ISTRUZIONI -
a: Traduci in inglese questa frase del brano su Marco Aurelio e la gentilezza: "Per Marco Aurelio la gentilezza è un principio guida nella vita, addirittura un’arma vincente contro gli stolti, gli ignoranti, i malevoli."
b: Trascrivi dal brano su Marco Aurelio e la gentilezza il tratto che va da "(di Salvatore Primiceri)" fino a "ignoranti, i malevoli.".
c: Prosegui il brano su Marco Aurelio e la gentilezza scrivendo ciò che viene dopo la sua ultima frase.

BRANO -
Marco Aurelio e il culto della gentilezza

(di Salvatore Primiceri) – Marco Aurelio, considerato “l’imperatore buono” di Roma per la sua naturale inclinazione alla filosofia e l’appartenenza alla corrente dello stoicismo, apre il suo libro di “ricordi” (intitolato “A sé stesso”) con un ringraziamento al nonno Vero per avergli insegnato l’arte della gentilezza e l’abitudine a trattenere gli impeti dettati dall’ira. [I,1,1]

Poco più avanti l’imperatore filosofo ringrazia anche Sesto per il medesimo motivo, ovvero per il suo essere benevolo, per il suo saper dire bene delle persone e comportarsi bene con gli altri senza lasciarsi turbare da passioni e rabbia. Sesto era esempio di cura verso gli amici, di persona che non giudica, autorevole ma, al tempo stesso, affettuosa verso gli altri. [I,9,1]
Per Marco Aurelio la gentilezza è un principio guida nella vita, addirittura un’arma vincente contro gli stolti, gli ignoranti, i malevoli.

MATERIALE FORNITO -
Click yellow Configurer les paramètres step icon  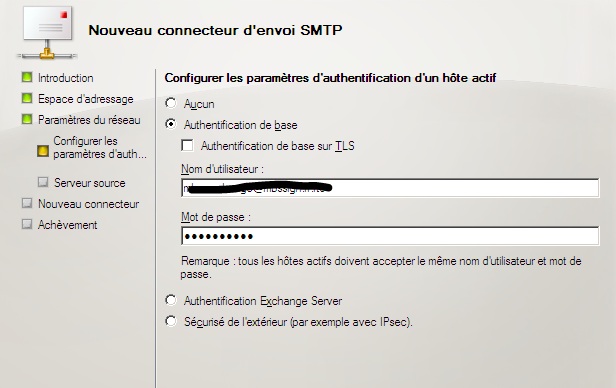pos(43,151)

RISULTATI -
a: For Marcus Aurelius, kindness is a guiding principle in life, even a winning weapon against the foolish, the ignorant, the malicious.

b:
(di Salvatore Primiceri) – Marco Aurelio, considerato “l’imperatore buono” di Roma per la sua naturale inclinazione alla filosofia e l’appartenenza alla corrente dello stoicismo, apre il suo libro di “ricordi” (intitolato “A sé stesso”) con un ringraziamento al nonno Vero per avergli insegnato l’arte della gentilezza e l’abitudine a trattenere gli impeti dettati dall’ira. [I,1,1]

Poco più avanti l’imperatore filosofo ringrazia anche Sesto per il medesimo motivo, ovvero per il suo essere benevolo, per il suo saper dire bene delle persone e comportarsi bene con gli altri senza lasciarsi turbare da passioni e rabbia. Sesto era esempio di cura verso gli amici, di persona che non giudica, autorevole ma, al tempo stesso, affettuosa verso gli altri. [I,9,1]
Per Marco Aurelio la gentilezza è un principio guida nella vita, addirittura un’arma vincente contro gli stolti, gli ignoranti, i malevoli.

c:
Oggi potremmo dire altrettanto? Quanto paga oggi l’essere gentili?
La gentilezza è una caratteristica dell’essere umano sempre più inconsueta. In un mondo individualista e competitivo, l’atto gentile, soprattutto quello autentico, incondizionato e non finalizzato ad un ritorno di utilità personale, è guardato persino con sospetto (“ma cosa vorrà questo da me?”, “che mi nasconde?”).
Arroganza, diffidenza e aggressività oggi sono contenuti nella cassetta degli attrezzi utili (ma c’è chi li considera addirittura necessari) per ottenere successo, per avanzare in carriera. Il gentile è, al massimo, qualcuno che può tornare utile al solo fine di sfruttarne le capacità. Il gentile, quando va bene, rimedia un misero grazie, sempre che nell’interlocutore sia rimasto almeno un briciolo di educazione.
Eppure Marco Aurelio era convinto che l’atteggiamento gentile fosse premiante. E se lo era alla sua epoca, perché mai dovremmo oggi arrenderci al non considerarlo?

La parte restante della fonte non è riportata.